Liberi di muoverci e
liberi di restare
Quella del 2008, a Milano, è una MayDay che scommette sul lavoro migrante. Si può dire: non è una novità. L’EuroMayDay si è sempre rivolta ai migranti, accanto ai precari e alle precarie, per parlare di quello che oggi è diventato il lavoro. Ma c’è una nuova frontiera della lotta contro la precarizzazione che intendiamo attraversare, raccontando una storia vissuta da molti, ma che riguarda tutti. E' la storia di milioni di uomini e donne che hanno attraversato i confini, liberamente, e che hanno deciso di restare. Che per restare devono
lavorare. Che non possono far altro che lavorare: disoccupazione significa espulsione. Lotta sui posti di lavoro significa minaccia di licenziamento, paura della clandestinità e dei CPT.
Rinnovo del contratto di lavoro e del permesso significa accettare salari da fame. Il legame tra permesso di soggiorno e contratto di lavoro è la leva per precarizzare il lavoro e la vita dei migranti, ma anche il lavoro e la vita di tutti. Costruisce gerarchie, separa, mette in moto il meccanismo.
Tutti coloro che saranno a Milano il 1° maggio diranno no al contratto di soggiorno per lavoro, e non parleranno solo dei migranti: raccontando questa storia particolare, ciascuno parlerà anche di sè.
Costruire una lunga/larga/long MayDay significa mantenere aperta questa scommessa. Significa costruire uno spazio che già da sè rompe i confini delle differenze per mettere in gioco le differenze. Ci sono esperienze di lavoro, di lotta, parole, che è necessario comunicarsi se il movimento dei migranti e quello dei precari vogliono battere la strada di un percorso condiviso. I migranti portano con sè il carico di una doppia precarietà, ma qui non si tratta di fare a gara a chi sta peggio. Perchè proprio questa doppia precarietà è stata il punto di partenza di esperienze di lotta inedite, fuori da ogni rappresentanza politica o sindacale, lotte nel segno del protagonismo e della radicalità delle rivendicazioni.
E soprattutto, lotte attraverso i confini. Ogni grandezza territoriale. Il 1° maggio a Milano abbiamo deciso di seguire questo movimento. Quel giorno, negli Stati Uniti, i migranti saranno di nuovo nelle strade per rivendicare una regolarizzazione senza condizioni. E' una parola d’ordine condivisa: quello che noi vogliamo è essere liberi di muoverci e liberi di restare, è la rottura di quel meccanismo che rendendo i migranti ricattabili, precarizza tutto il lavoro.

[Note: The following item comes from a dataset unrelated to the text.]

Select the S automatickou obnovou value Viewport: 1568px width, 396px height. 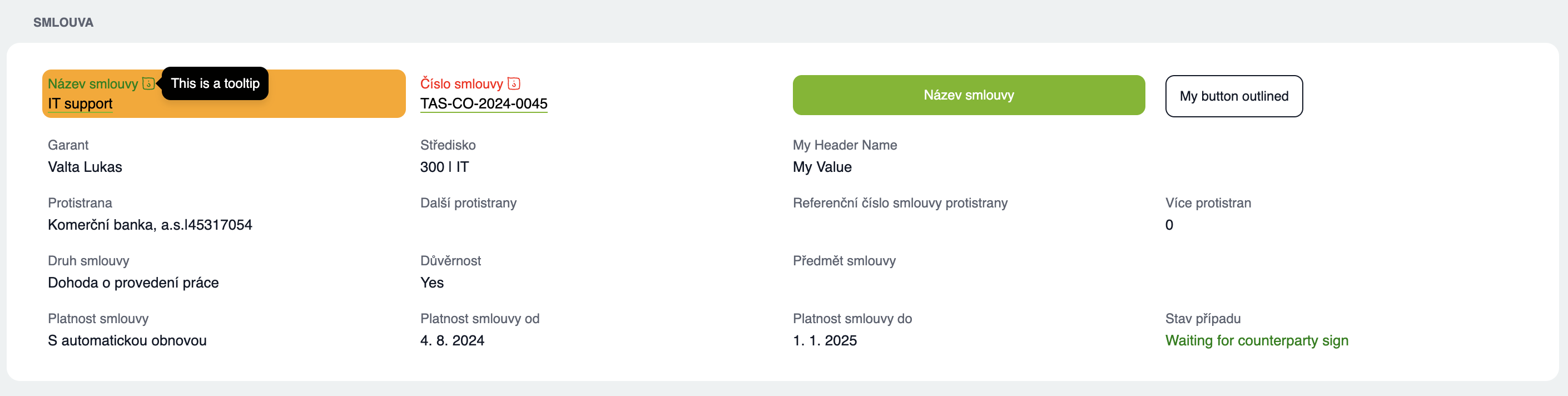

E non sarà soltanto un legame simbolico tra le due sponde dell’oceano: le lotte dei lavoratori e delle lavoratrici migranti sono un fatto. Che attraversino i confini è un fatto. I migranti degli Stati Uniti parleranno dai microfoni della MayDay parade a Milano. Noi scommettiamo di essere l’amplificatore di massa che fa risuonare il carattere transnazionale della lotta. E lo fa qui, e ora.